Congress’ latest debt ceiling increase lasts through the 2022 November elections. When that is maxed out, though, lawmakers will again face a debt ceiling deadline.
“This is a disservice to our children and grandchildren,” said Rep. Mike Waltz, R-Fla.
Sheila Weinberg, president of Truth In Accounting, argues the federal debt is actually much higher and more dangerous.
“The Treasury Department’s reported debt doesn’t include the Social Security and Medicare liabilities. If those liabilities were included, a $30 trillion national debt amount was reached years ago,” Ms. Weinberg said. “According to Truth in Accounting, if those unfunded obligations are included today, the debt is more than $141 trillion.”
Ms. Weinberg said the Federal Accounting Standards Advisory Board does not require the U.S. Treasury to include retirement benefits owed to seniors in its debt calculations, “based upon the belief that Congress can change the law at any point in time and take away everyone’s promised benefits.

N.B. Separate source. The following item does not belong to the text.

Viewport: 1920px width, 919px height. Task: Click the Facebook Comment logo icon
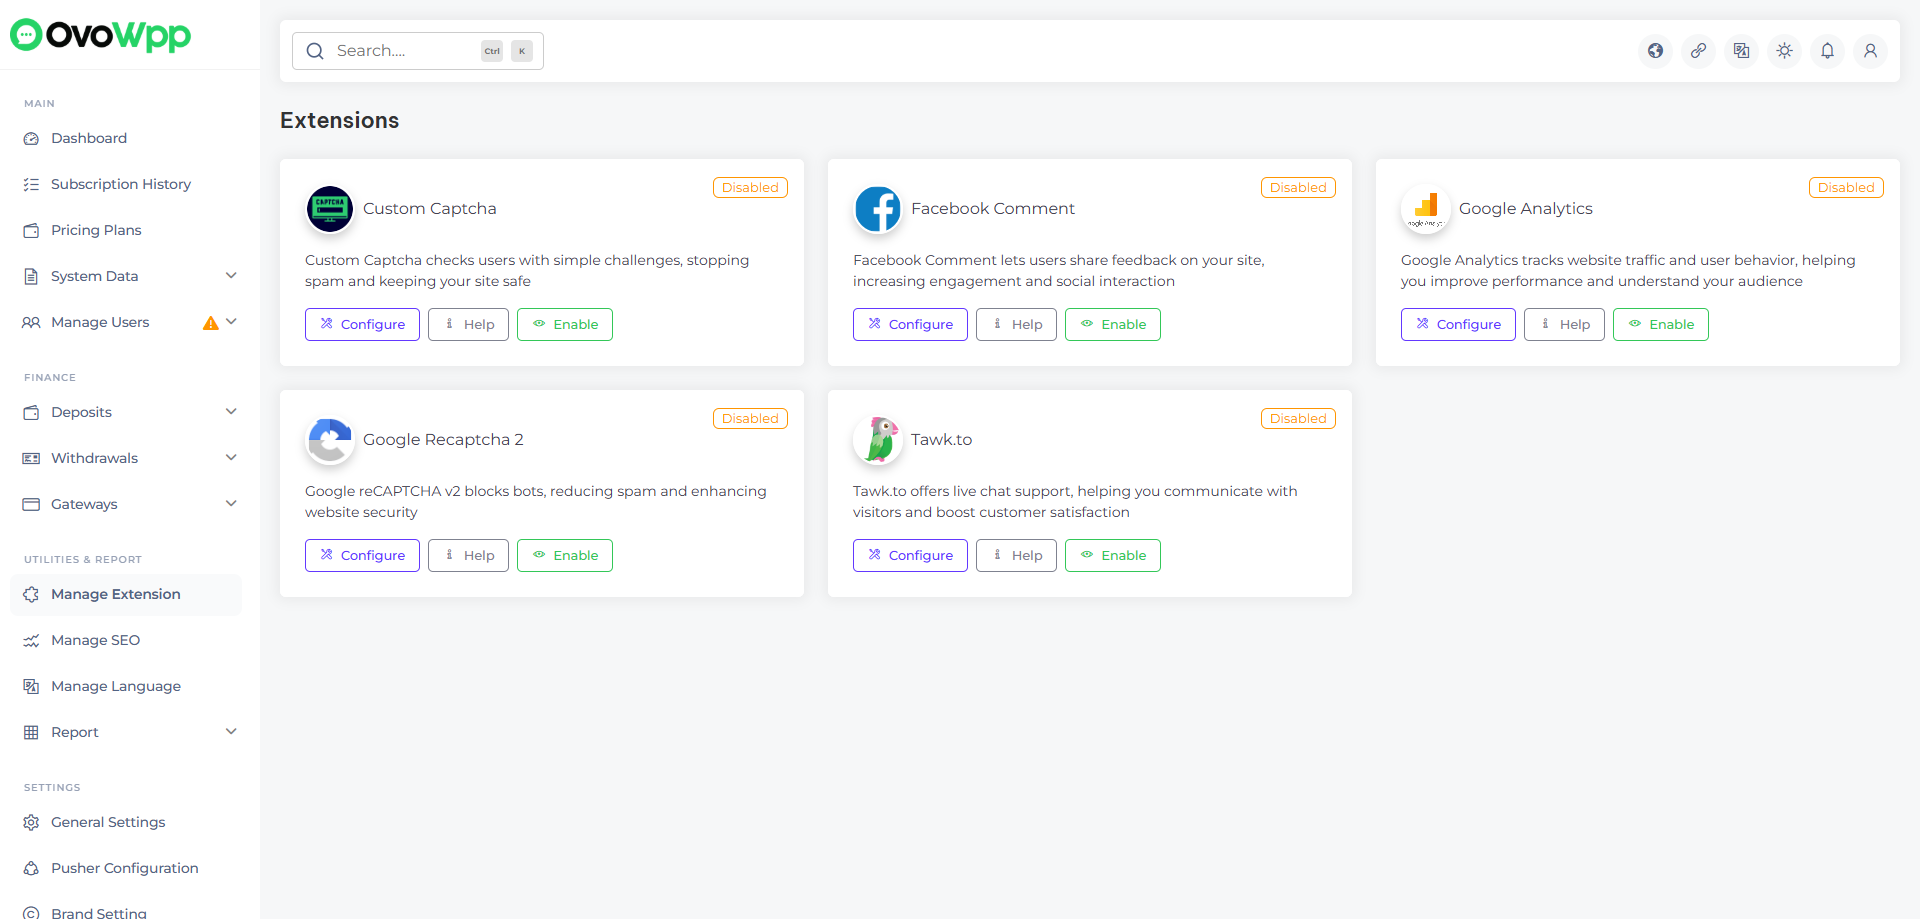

“Government officials and Congress do not highlight the true national debt — that includes the liabilities related to the Social Security and Medicare obligations because the number is so big and unsustainable,” Ms. Weinberg said. “If people understood the precariousness of these promises, then seniors would be marching on Washington.”
Casey Harper works at The Center Square’s Washington, D.C., bureau.